• _TASK DIRECTIONS_:
A verbatim copy is needed of the lines below from the one containing "At what coordinates" up to and including the one containing "This screenshot has height=272, width=387.", excluding pictures.

• _MATERIAL FOR THIS TASK_:
★ ★ ★ ★ ★
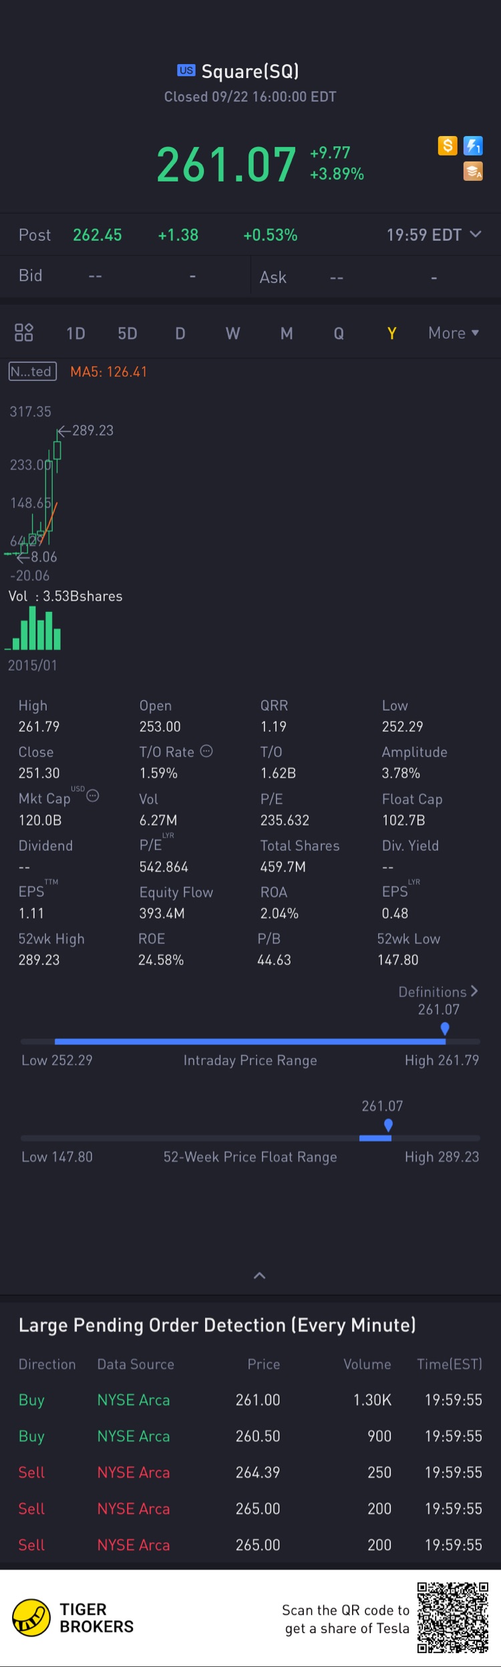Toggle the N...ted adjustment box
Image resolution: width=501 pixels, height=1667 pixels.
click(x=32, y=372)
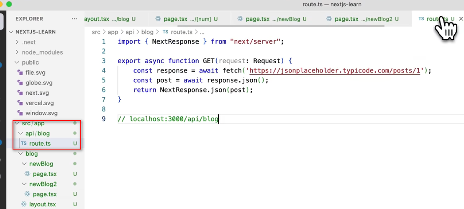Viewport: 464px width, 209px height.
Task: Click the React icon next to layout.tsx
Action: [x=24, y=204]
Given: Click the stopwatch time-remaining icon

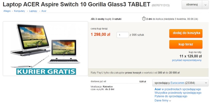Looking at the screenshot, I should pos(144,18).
★ ★ ★ ★ ★
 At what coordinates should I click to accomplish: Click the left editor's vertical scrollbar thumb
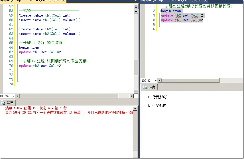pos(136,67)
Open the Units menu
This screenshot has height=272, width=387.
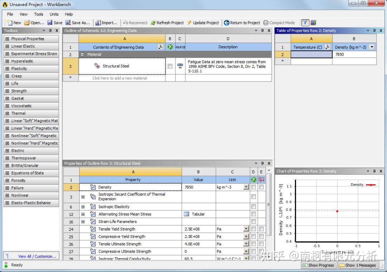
★ ★ ★ ★ ★
• _FINISHED TASK_:
 At what coordinates should I click to accomplish: Click the left editor's vertical scrollbar thumb
pos(136,67)
Open the Units menu
This screenshot has height=272, width=387.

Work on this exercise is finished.